The instructions given for the respondent are the following:
1st. Although the jury may believe that the train upon which plaintiff got, was not, under the rules of the company, allowed to carry passengers, yet, if they believe that plaintiff had a permit from Mr. Bennett to ride on No. 12, and that defendant's agent at Chillicothe directed him to get on this train, informing him that it was part of No. 12, and that his permit entitled him to ride on it, and assisted plaintiff on the train, and that after he got upon the caboose car of the train, the conductor threw or pushed him off while the train was in motion, then they are bound to find for the plaintiff.
2nd. The jury are instructed that the conductor had no right to put plaintiff off the car while the train was in motion, and if he did so, and plaintiff was injured thereby, then the defendant is liable, and the verdict must be for plaintiff.
3rd. Even should the jury believe from the evidence, that plaintiff may have had syphilis or other disease latent in his system, yet if they believe that he was unlawfully and willfully put off of a car on defendant's railroad while the train was in motion, by the servant or agent of defendant, and that he thereby received injuries which directly caused or developed pains in the small of the back and a sore upon his right leg, then the defendant is responsible for all the ill effects which naturally and necessarily followed the injuries in the condition of health in which plaintiff was at the time, and it is no defense that the injuries may have been aggravated and rendered more difficult to cure, by reason of plaintiff's state of health, or that by reason of the latent disease, the injuries were rendered more serious to him than they would have been to a person in robust health.

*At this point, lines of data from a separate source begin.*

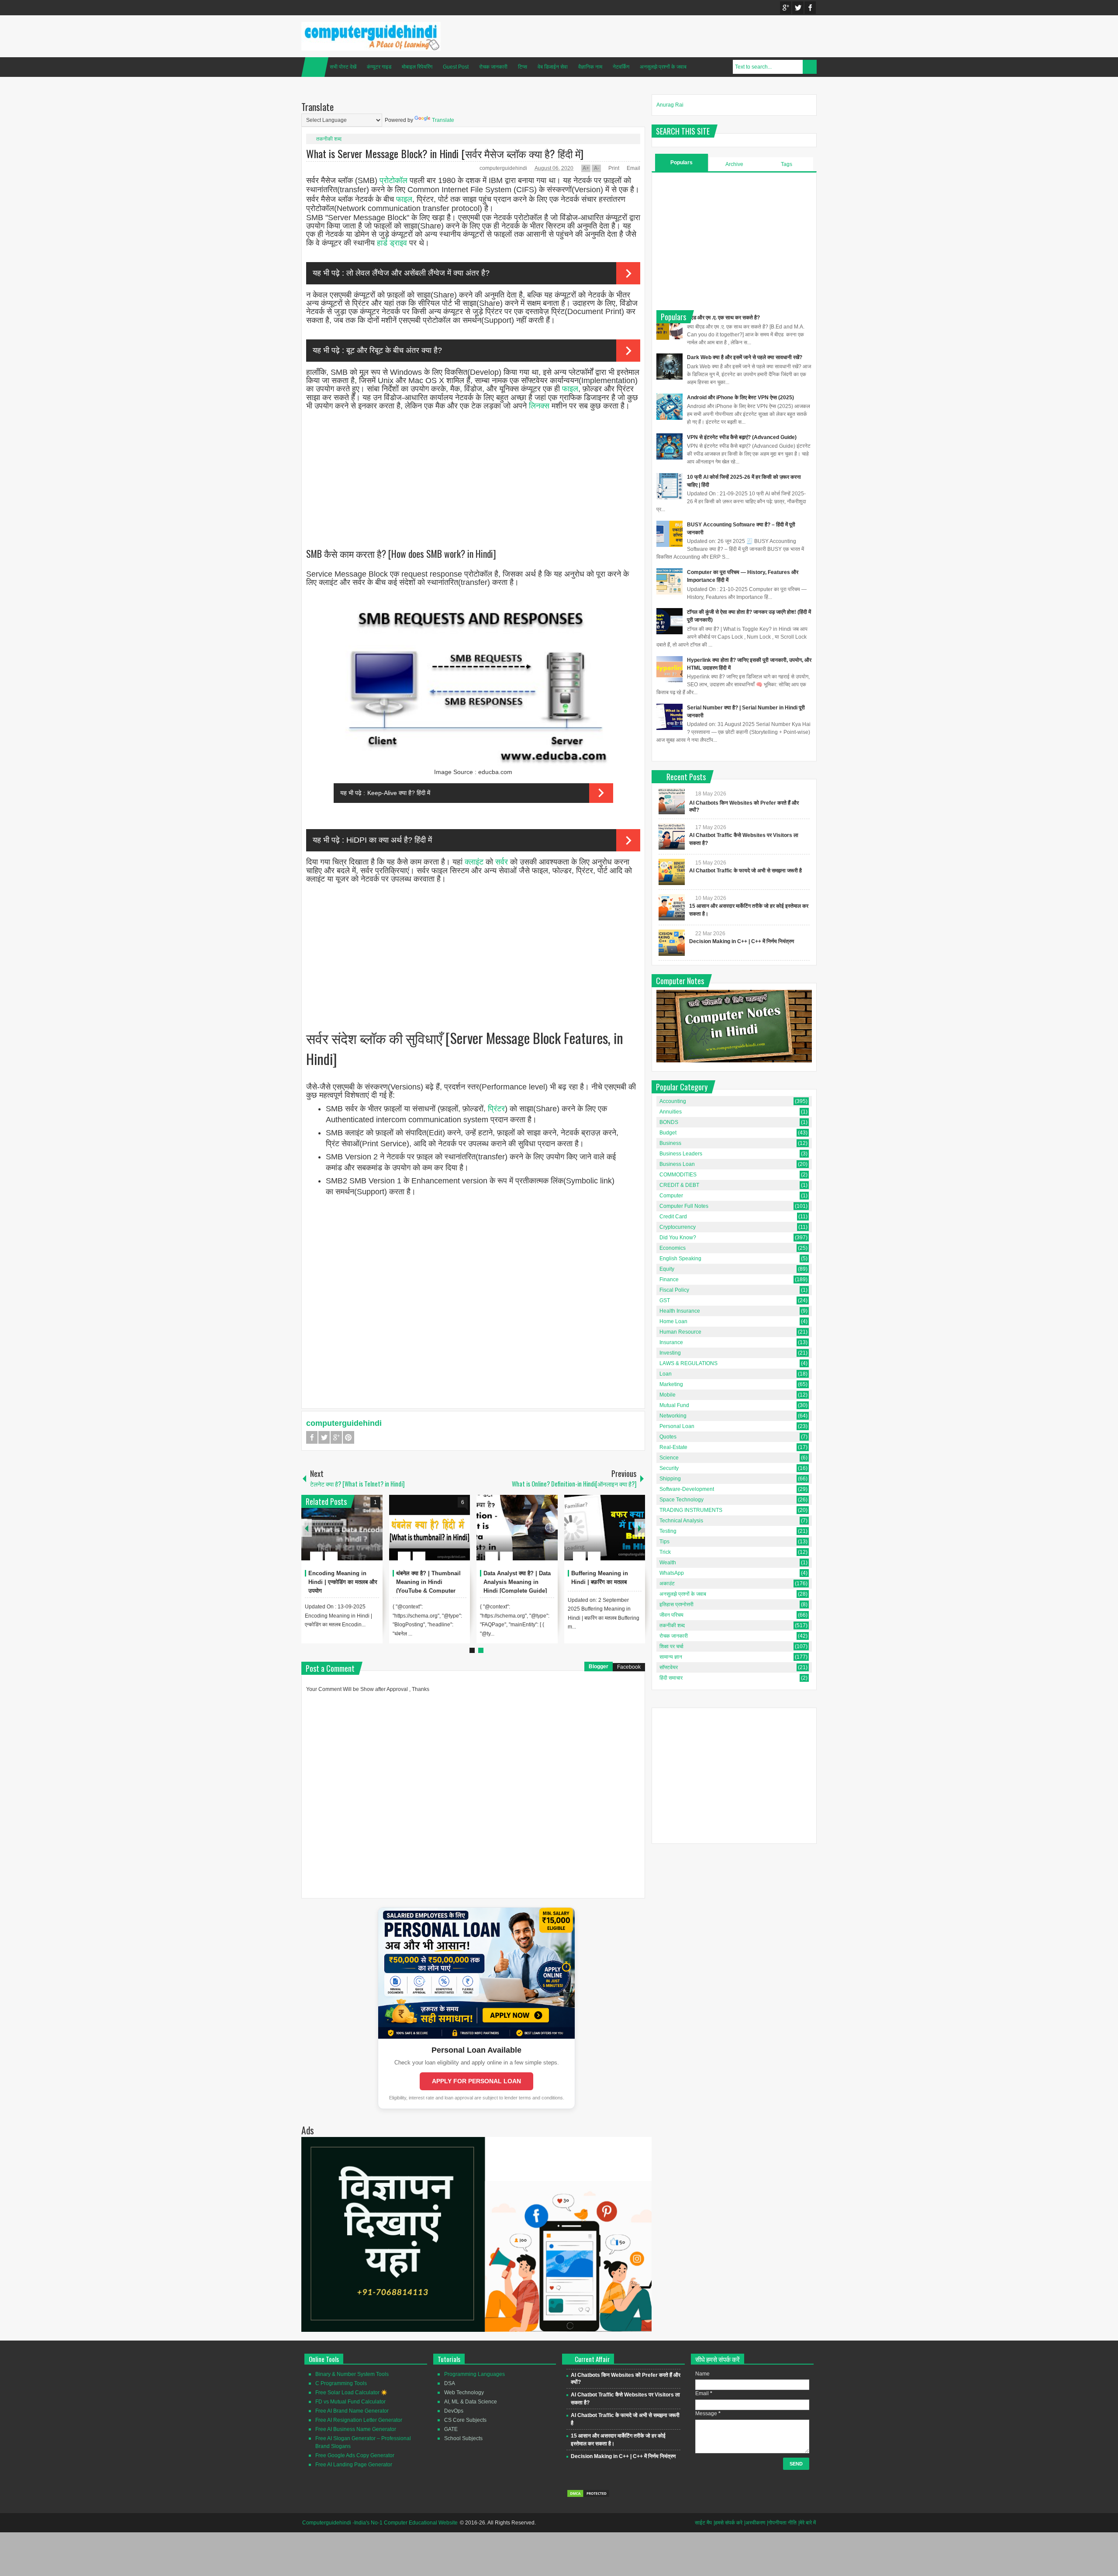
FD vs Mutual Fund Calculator (350, 2402)
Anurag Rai (669, 105)
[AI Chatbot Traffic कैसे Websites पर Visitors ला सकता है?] (672, 836)
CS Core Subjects (465, 2420)
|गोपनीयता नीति (782, 2523)
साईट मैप (703, 2523)
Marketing (671, 1384)
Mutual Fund (674, 1405)
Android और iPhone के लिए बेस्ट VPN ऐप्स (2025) (740, 397)
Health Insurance (679, 1311)
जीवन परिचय (671, 1615)
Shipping (670, 1479)
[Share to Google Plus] (372, 1535)
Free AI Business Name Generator (355, 2429)
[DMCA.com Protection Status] (588, 2496)
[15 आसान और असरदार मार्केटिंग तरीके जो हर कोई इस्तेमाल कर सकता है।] (672, 907)
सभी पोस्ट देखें (343, 67)
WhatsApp (671, 1573)
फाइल (404, 199)
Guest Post (456, 67)
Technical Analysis (681, 1521)
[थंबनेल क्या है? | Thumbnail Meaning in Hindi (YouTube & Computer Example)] (429, 1527)
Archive (734, 164)
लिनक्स (539, 405)
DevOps (453, 2411)
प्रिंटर (496, 1108)
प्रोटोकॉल (393, 180)
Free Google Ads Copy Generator (354, 2455)
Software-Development (686, 1489)
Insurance (671, 1342)
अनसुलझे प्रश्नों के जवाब (663, 67)
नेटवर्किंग (621, 67)
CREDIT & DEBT (679, 1185)
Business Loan (677, 1164)
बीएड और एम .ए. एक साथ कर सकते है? (723, 318)
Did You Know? (677, 1237)
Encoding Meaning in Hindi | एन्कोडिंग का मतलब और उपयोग (342, 1582)
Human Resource (680, 1332)
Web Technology (464, 2392)
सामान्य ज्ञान (670, 1657)
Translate (443, 120)
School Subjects (463, 2438)
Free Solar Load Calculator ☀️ (351, 2392)
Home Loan (673, 1321)
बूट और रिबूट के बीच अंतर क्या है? (394, 350)
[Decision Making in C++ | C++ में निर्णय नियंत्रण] (672, 943)
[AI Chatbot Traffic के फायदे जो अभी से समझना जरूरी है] (672, 872)
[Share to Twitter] (361, 1535)
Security (669, 1468)
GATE (451, 2429)
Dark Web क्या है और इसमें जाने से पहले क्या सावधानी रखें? (744, 357)
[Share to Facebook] (350, 1535)
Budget (667, 1133)
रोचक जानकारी (493, 67)
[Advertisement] (473, 471)
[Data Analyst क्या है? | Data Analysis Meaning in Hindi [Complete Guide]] (517, 1527)
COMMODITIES (678, 1175)
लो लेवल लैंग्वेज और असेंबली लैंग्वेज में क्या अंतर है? (418, 273)
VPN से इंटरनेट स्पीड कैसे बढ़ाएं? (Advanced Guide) (742, 437)
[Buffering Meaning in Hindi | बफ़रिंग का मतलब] (604, 1527)
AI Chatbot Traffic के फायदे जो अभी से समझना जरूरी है (745, 871)
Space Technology (681, 1500)
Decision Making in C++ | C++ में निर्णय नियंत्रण (741, 941)
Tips (664, 1542)
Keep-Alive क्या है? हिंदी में (398, 792)
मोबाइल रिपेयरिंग (417, 67)
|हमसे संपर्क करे (728, 2523)
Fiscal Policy (674, 1290)
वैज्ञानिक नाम (590, 67)
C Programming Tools (341, 2383)
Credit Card (673, 1217)
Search (810, 67)
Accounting (672, 1101)
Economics (672, 1248)
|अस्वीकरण (754, 2523)
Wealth (667, 1562)
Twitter (798, 7)
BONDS (668, 1122)
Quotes (667, 1437)
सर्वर (501, 862)
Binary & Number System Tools (352, 2374)
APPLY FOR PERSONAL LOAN (476, 2081)
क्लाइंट (474, 862)
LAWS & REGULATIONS (688, 1363)
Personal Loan (676, 1426)
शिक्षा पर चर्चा (671, 1646)
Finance (669, 1279)
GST (664, 1300)
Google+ (785, 7)
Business (670, 1143)
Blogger (598, 1666)
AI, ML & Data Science (470, 2402)
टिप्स (522, 67)
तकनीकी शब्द (329, 139)
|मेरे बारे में (807, 2523)
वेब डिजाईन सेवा (553, 67)
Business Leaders (680, 1154)
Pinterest (348, 1437)
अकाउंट (667, 1583)
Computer (671, 1196)
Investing (670, 1353)
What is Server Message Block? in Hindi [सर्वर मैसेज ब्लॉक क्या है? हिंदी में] (444, 153)
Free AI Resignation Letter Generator (358, 2420)
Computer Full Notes (683, 1206)
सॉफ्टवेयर (668, 1667)
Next (640, 1528)
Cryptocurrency (677, 1227)
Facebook (810, 7)
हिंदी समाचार (671, 1678)
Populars (681, 162)
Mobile (667, 1395)
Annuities (670, 1112)
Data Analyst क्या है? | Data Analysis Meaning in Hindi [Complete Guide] (517, 1582)
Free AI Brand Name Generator (352, 2411)
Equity (666, 1269)
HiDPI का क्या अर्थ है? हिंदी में (389, 840)
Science (669, 1458)
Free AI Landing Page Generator (353, 2465)
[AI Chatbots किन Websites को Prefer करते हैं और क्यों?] (672, 801)
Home (314, 67)
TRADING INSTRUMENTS (690, 1510)
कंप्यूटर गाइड (379, 67)
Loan (665, 1374)
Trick (665, 1552)
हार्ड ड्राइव (392, 243)
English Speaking (680, 1258)
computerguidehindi (504, 168)
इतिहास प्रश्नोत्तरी (676, 1604)
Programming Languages (474, 2374)
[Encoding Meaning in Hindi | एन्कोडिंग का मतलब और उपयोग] (342, 1527)
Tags (786, 164)
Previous (306, 1528)
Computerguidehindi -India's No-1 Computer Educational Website (380, 2523)
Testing (667, 1531)
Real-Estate (673, 1447)
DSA (449, 2383)
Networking (673, 1416)
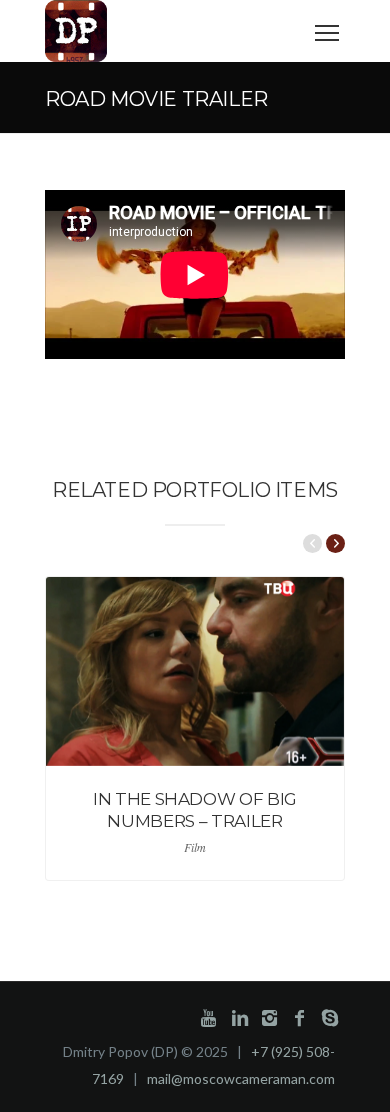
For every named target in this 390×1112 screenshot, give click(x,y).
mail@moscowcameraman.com (241, 1078)
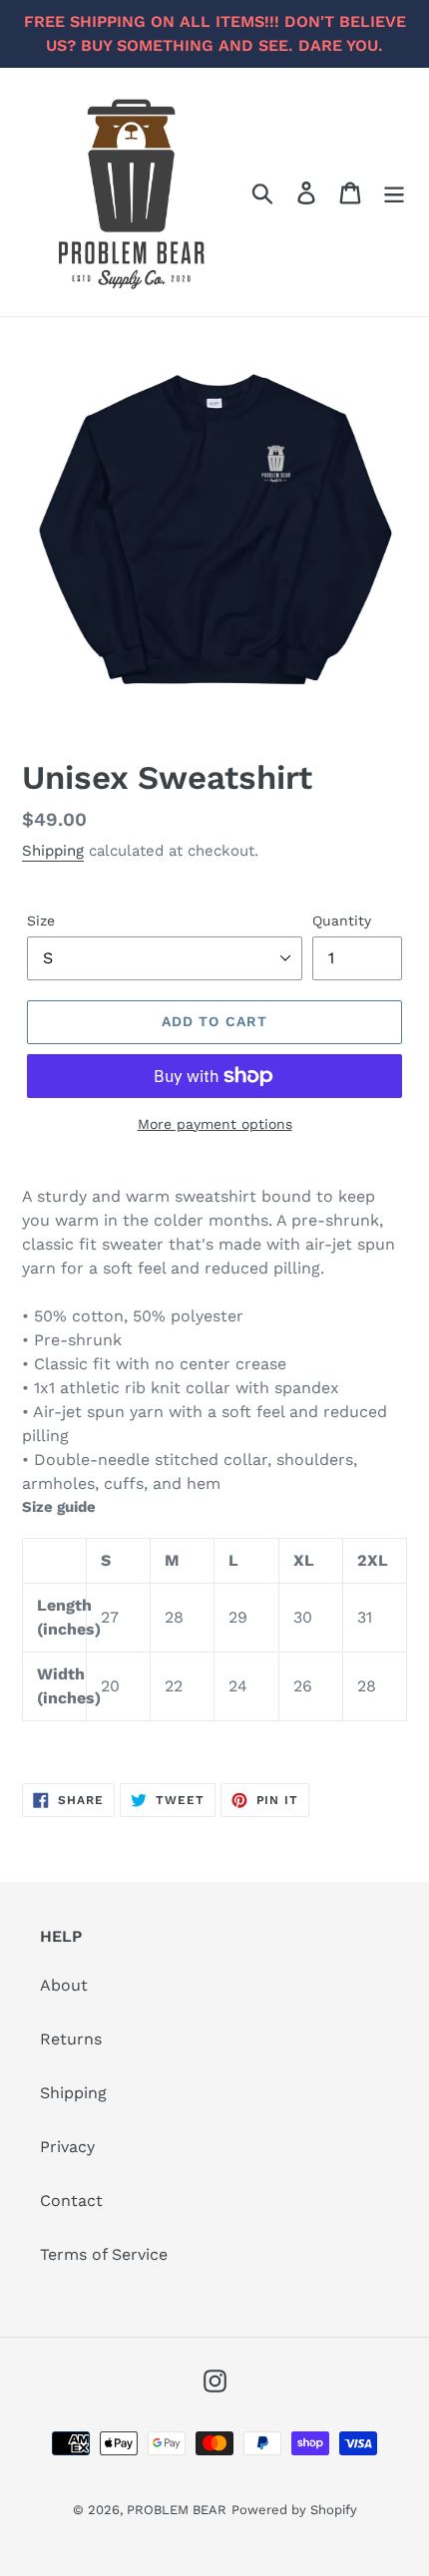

4th. If the jury find for the plaintiff, they may allow: 1st. The expense incurred by plaintiff in attempting to cure himself of his injuries. 2nd. His loss of time occasioned by the injuries. 3rd. His bodily pain and suffering. 4th. The present and prospective condition of the wounded limb, resulting from the injury. And to this sum they may add such amount as they believe the circumstances justify in the way of exemplary damages or smart money, provided they believe that plaintiff was willfully and maliciously pushed or thrown off their train while in motion.
5th. If the jury believe from the evidence that the plantiff got upon the caboose attached to Tabler's train, and that after he got on he was ordered off the train by the conductor in a threatening manner, and that in attempting to get off while the train was in motion, he, without fault or negligence on his part, was thrown down and injured, then the finding should be for the plaintiff.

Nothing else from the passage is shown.